# Graco FinishPro 9.0 dilemma...



## DenMal (Jun 24, 2011)

Hi Guys,
Just joined up. 

Was on the net to find an answer to a Graco question when I came across your forum.

I'm in the process of buying a FinishPro HVLP 9.0 from the US as it's double the price in Australia......but as with " Jotun, Norway " I find I have the same problem with Voltage/Hz (Australia - 240V/50Hz).

Rang Graco USA tech dept but nobody could help me (had me hanging on international call for 20mins..finally gave up)

Does anyone know if I'm going to be able to use this unit with a step-down transformer or will this be a very costly experience and waste of time?

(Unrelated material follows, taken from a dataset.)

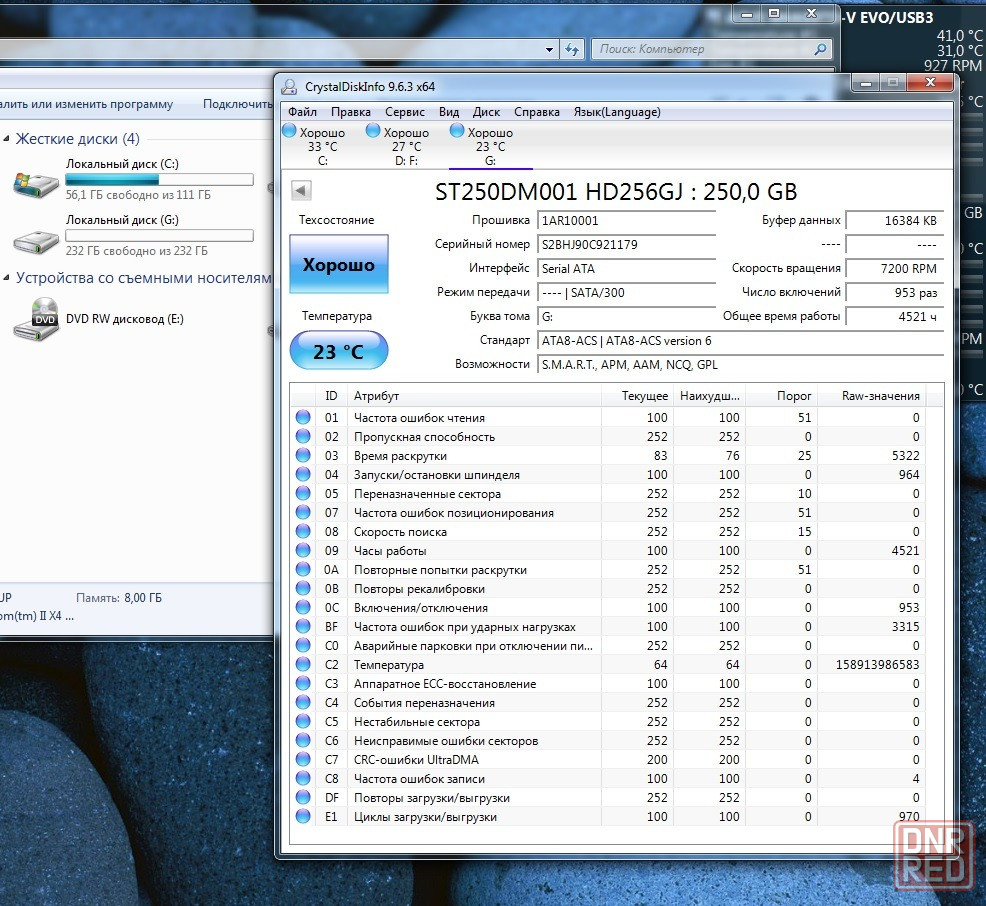Viewport: 986px width, 906px height.
Task: Click the 23 °C temperature button
Action: coord(338,351)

Will appreciate any feedback
thanks


----------



## ewingpainting.net (Jun 2, 2008)

JMO, I don't think its worth it, keeping in mind of the mixed reviews. Unless you have a use for it on a specific job you have in mind, regularly


----------



## mr.fixit (Aug 16, 2009)

one of the problems that you will have is that the units made in the us are 60 HZ ( 60 cycles) and your power is 50 hz. you can manipulate the power with a transformer but that will not change the cylces or hertz. that is why all of the major manufacturers will not warranty anything that is made for use in the US if it leaves the US.


----------



## Chad_C (May 11, 2011)

The key here is, it might work, but you won't have a warranty from the manufacturer.


----------



## vermontpainter (Dec 24, 2007)

Welcome back, Chad.


----------